Analyzing Potential Impacts of Appliance Energy Efficiency Policies in Sweden Using High-Resolution Market Data
Ongoing monitoring and evaluation (M&E) of policy impacts is an essential exercise that verifies policy effectiveness, justifies policy implementation, and improves future policy design. Depending on the data available for this purpose, however, the accuracy and precision of M&E findings can vary widely.
To increase the precision of M&E research methods, the following study provides an initial demonstration of the new types of analysis that may be possible using the real‐time collection of high-resolution market data for energy-using products. This report retrospectively analyzes some of the potential impacts of energy efficiency policies in Sweden, with focus on four products: refrigerators, clothes washers, dishwashers, and televisions.
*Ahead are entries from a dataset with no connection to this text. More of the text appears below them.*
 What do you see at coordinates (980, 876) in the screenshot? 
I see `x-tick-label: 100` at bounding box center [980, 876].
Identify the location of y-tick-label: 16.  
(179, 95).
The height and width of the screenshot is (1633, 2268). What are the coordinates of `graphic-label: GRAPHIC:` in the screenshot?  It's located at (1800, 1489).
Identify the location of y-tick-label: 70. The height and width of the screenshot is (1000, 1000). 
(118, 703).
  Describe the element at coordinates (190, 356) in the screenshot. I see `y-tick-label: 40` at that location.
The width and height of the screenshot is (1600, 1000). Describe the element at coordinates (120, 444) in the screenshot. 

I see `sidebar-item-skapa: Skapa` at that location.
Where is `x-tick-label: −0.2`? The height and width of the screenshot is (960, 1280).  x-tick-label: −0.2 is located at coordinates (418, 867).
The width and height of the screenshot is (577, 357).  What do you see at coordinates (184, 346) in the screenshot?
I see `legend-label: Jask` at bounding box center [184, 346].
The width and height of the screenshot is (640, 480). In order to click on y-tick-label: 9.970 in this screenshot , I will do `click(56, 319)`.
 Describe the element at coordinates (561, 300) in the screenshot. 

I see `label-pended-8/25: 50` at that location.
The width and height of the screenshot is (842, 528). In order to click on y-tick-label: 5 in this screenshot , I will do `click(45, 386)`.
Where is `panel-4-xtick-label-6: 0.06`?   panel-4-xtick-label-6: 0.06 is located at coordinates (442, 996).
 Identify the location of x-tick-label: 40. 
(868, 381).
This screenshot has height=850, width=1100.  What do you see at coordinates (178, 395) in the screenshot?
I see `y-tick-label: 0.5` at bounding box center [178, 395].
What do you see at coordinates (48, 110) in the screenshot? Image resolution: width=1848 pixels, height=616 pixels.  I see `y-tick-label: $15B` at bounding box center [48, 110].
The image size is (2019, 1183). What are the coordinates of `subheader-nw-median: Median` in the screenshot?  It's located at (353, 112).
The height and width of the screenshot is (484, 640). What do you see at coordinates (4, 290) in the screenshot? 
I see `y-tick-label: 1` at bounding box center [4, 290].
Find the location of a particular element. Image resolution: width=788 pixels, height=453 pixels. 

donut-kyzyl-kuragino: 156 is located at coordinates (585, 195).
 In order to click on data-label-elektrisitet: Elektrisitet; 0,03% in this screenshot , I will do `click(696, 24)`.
The study also examines how the types of analysis used may one day assist in evaluating the impacts of energy efficiency policies that have been implemented to date.
Using real-time, high-resolution data, this study demonstrates with a high level of precision that, for each of the four products considered, newer, more energy-efficient models that are adopted by the Swedish market are just as affordable as older, less-efficient models. At any given moment, energy-efficient models may be more expensive, but this added cost of efficiency disappears over time. Furthermore, the authors observe little to no disturbance in long-term price trends for specific products.
The authors note that if policymakers want to monitor policy impacts with high precision, very large volumes of market data will be needed. Furthermore, the authors caution that additional analytical work is required before policymakers will be able to confidently relate long-term market impacts – such as those demonstrated here – to actual policy implementation and design.
This report was produced by Enervee for the government of Sweden. Data used in the analysis were derived from Enervee’s own data-collection methods, the Swedish government’s statistical agencies, and GfK, a market data and research company.